[[ RECORD EXTRACTS, beginning ]]

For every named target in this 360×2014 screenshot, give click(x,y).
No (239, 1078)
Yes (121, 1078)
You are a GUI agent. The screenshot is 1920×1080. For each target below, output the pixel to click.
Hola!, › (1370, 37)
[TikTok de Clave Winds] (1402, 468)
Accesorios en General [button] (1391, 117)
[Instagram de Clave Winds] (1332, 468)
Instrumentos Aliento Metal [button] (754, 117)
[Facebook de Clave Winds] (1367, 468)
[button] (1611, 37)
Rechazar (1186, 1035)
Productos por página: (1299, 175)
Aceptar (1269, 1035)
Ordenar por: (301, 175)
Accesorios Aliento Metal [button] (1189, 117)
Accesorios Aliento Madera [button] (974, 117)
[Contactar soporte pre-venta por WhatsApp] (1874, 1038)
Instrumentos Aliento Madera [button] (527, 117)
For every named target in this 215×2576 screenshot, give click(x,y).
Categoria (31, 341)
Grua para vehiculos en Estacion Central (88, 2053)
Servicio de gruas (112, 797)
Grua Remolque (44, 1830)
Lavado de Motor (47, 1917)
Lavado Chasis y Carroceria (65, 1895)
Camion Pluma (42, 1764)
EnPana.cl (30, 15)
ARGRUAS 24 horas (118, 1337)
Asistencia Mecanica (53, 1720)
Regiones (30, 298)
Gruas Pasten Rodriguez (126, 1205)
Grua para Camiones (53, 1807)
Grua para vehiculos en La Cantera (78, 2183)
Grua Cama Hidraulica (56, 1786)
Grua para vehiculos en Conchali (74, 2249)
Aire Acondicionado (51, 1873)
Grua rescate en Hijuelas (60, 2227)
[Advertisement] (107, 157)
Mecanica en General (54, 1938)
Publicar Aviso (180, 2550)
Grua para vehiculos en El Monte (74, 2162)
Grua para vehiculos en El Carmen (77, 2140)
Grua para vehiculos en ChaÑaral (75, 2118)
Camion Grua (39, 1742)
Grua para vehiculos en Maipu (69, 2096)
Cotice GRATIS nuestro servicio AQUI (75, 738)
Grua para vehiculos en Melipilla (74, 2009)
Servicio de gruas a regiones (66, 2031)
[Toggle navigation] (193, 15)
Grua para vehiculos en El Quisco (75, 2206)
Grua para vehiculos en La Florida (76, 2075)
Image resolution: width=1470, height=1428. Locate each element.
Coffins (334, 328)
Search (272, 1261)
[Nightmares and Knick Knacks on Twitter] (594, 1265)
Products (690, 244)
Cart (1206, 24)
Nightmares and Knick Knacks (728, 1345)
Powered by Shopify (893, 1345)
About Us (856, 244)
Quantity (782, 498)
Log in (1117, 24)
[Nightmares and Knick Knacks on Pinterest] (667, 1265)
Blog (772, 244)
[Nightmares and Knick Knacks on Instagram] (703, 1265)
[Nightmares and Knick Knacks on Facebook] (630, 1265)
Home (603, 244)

[[ RECORD EXTRACTS, end ]]

WHAT IS REQUIRED :: Set out exactly the lines from the one bearing "Log in (1117, 24)" through the end of the data, including both ends and omitting all others.

RESPONSE TO THIS TASK ::
Log in (1117, 24)
[Nightmares and Knick Knacks on Pinterest] (667, 1265)
Blog (772, 244)
[Nightmares and Knick Knacks on Instagram] (703, 1265)
[Nightmares and Knick Knacks on Facebook] (630, 1265)
Home (603, 244)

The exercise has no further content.